ENTRIES SHOWN
— START —
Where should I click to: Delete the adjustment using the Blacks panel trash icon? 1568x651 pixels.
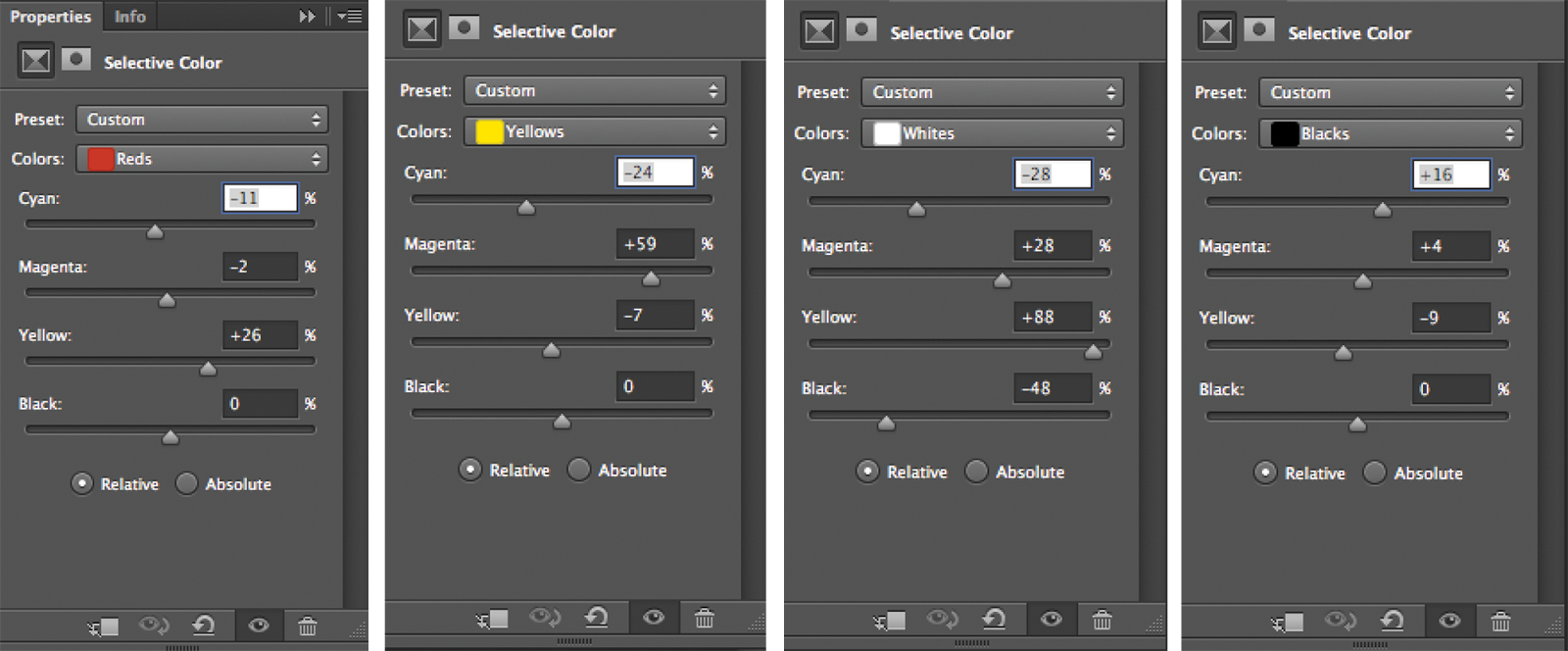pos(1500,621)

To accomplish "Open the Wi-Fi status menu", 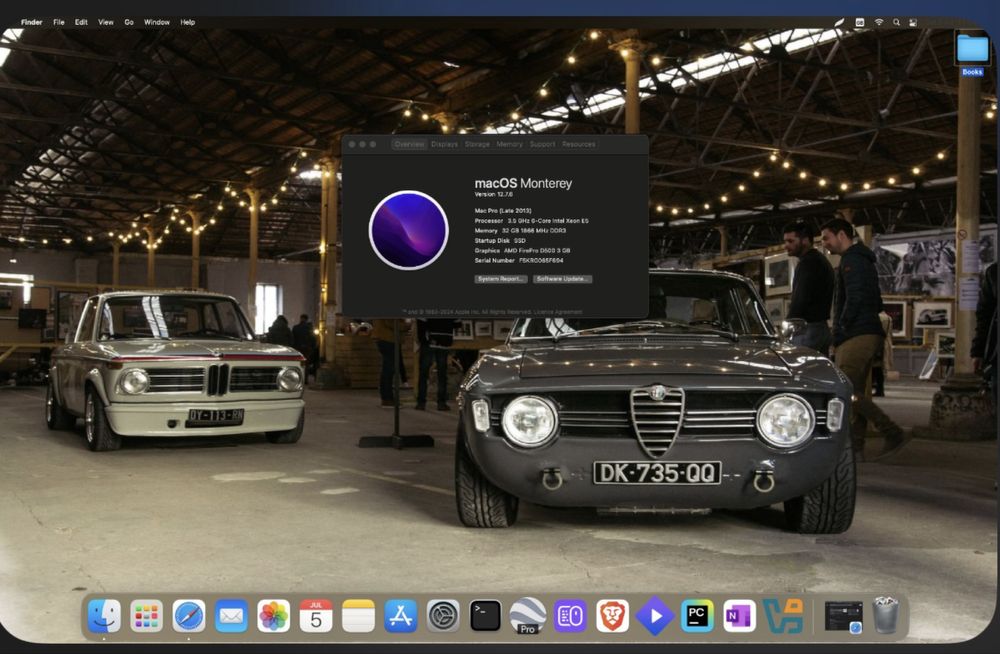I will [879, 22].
— END —
— START —
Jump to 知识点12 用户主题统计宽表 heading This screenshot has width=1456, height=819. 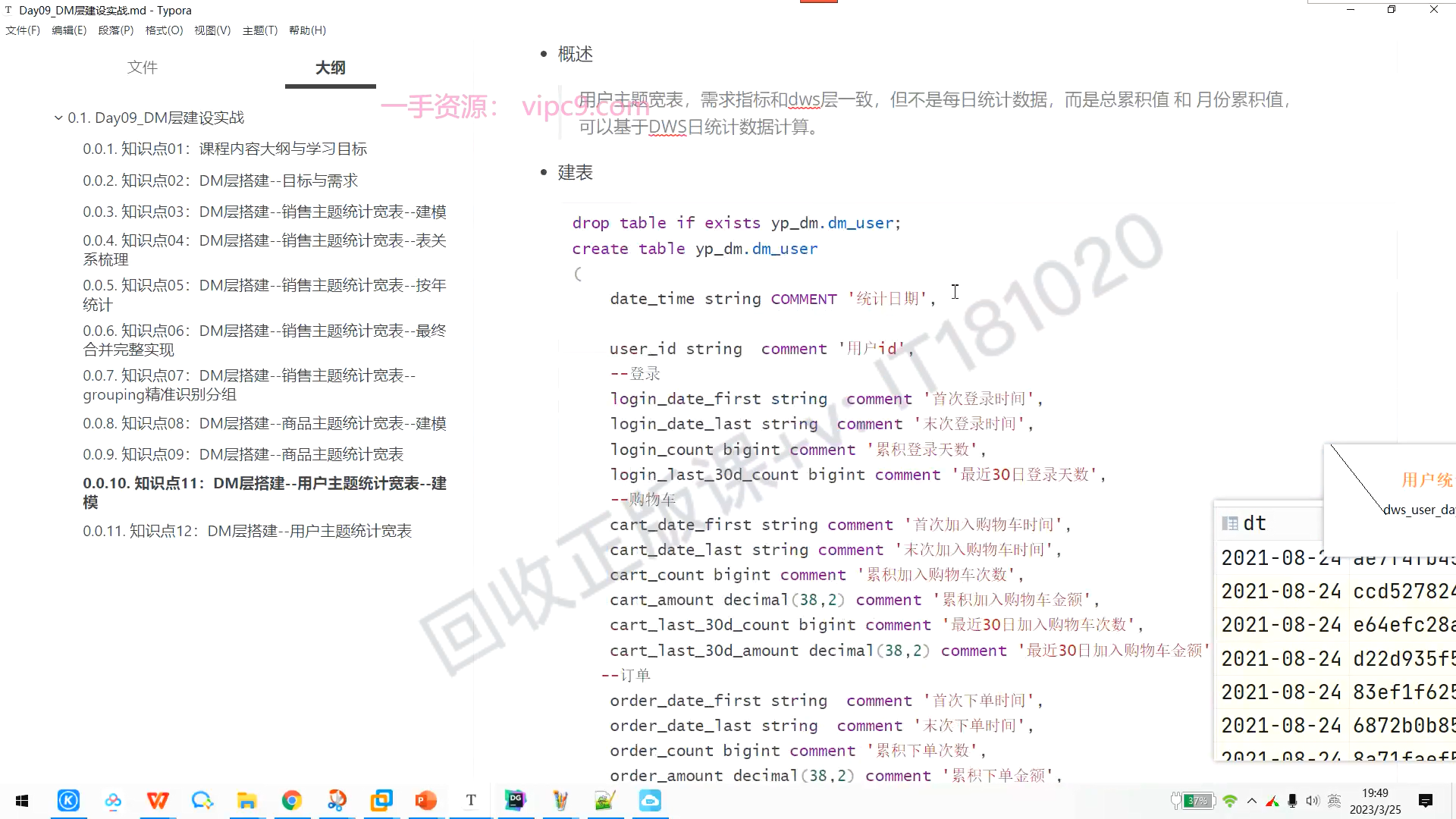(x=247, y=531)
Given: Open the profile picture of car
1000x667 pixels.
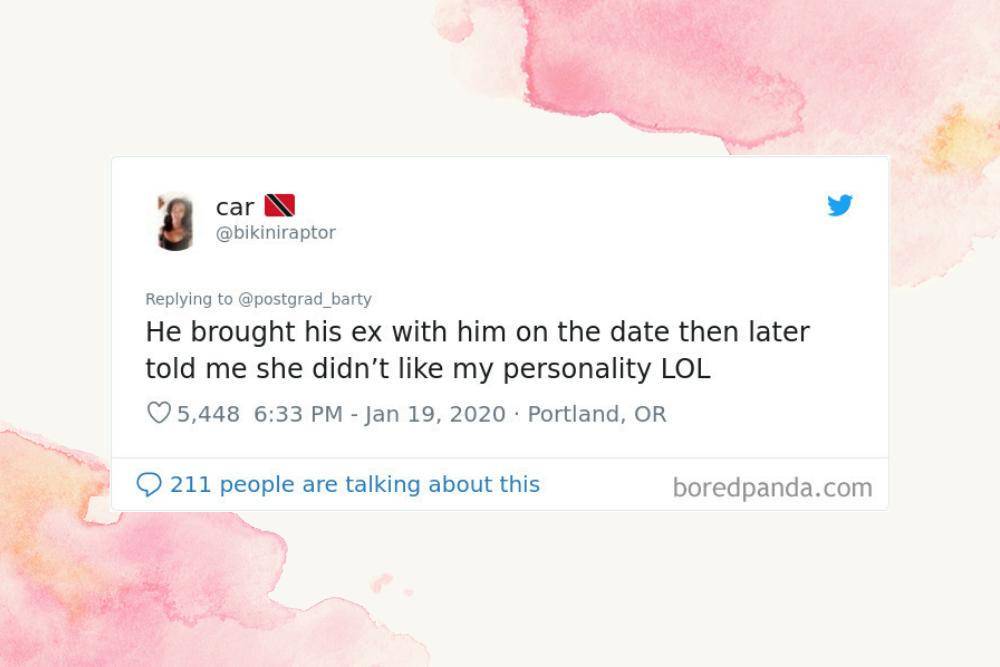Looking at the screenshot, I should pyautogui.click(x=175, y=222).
— END —
— START —
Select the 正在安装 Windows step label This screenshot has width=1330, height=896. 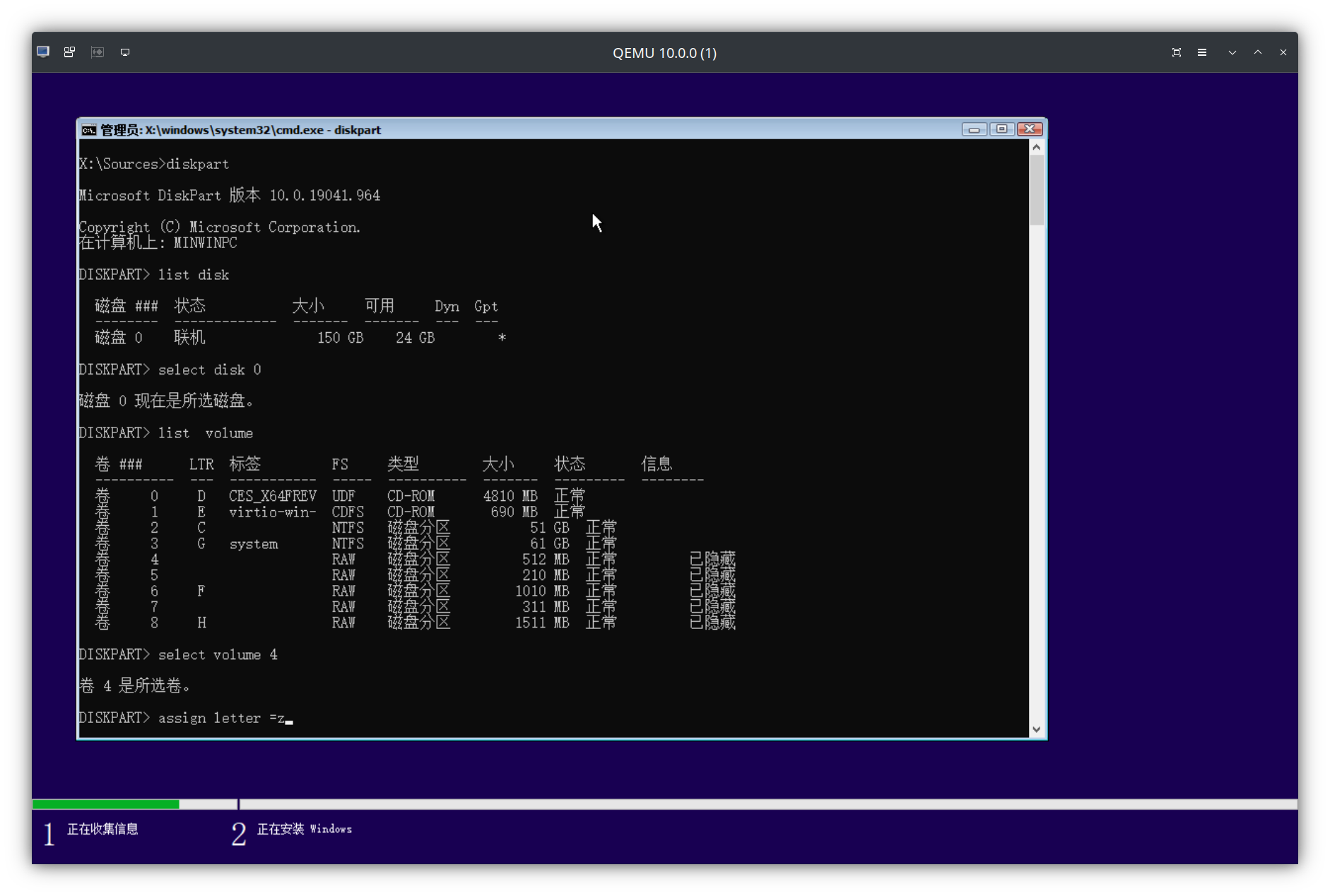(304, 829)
— END —
EXERCISE OBJECTIVE
Reproduce the records word for word, starting with the line that contains "Given: Open the profile picture of car" and continuing through the line that contains "Looking at the". Leave out the pictures.

COMPLETED TASK
Given: Open the profile picture of car
1000x667 pixels.
Looking at the screenshot, I should pyautogui.click(x=175, y=222).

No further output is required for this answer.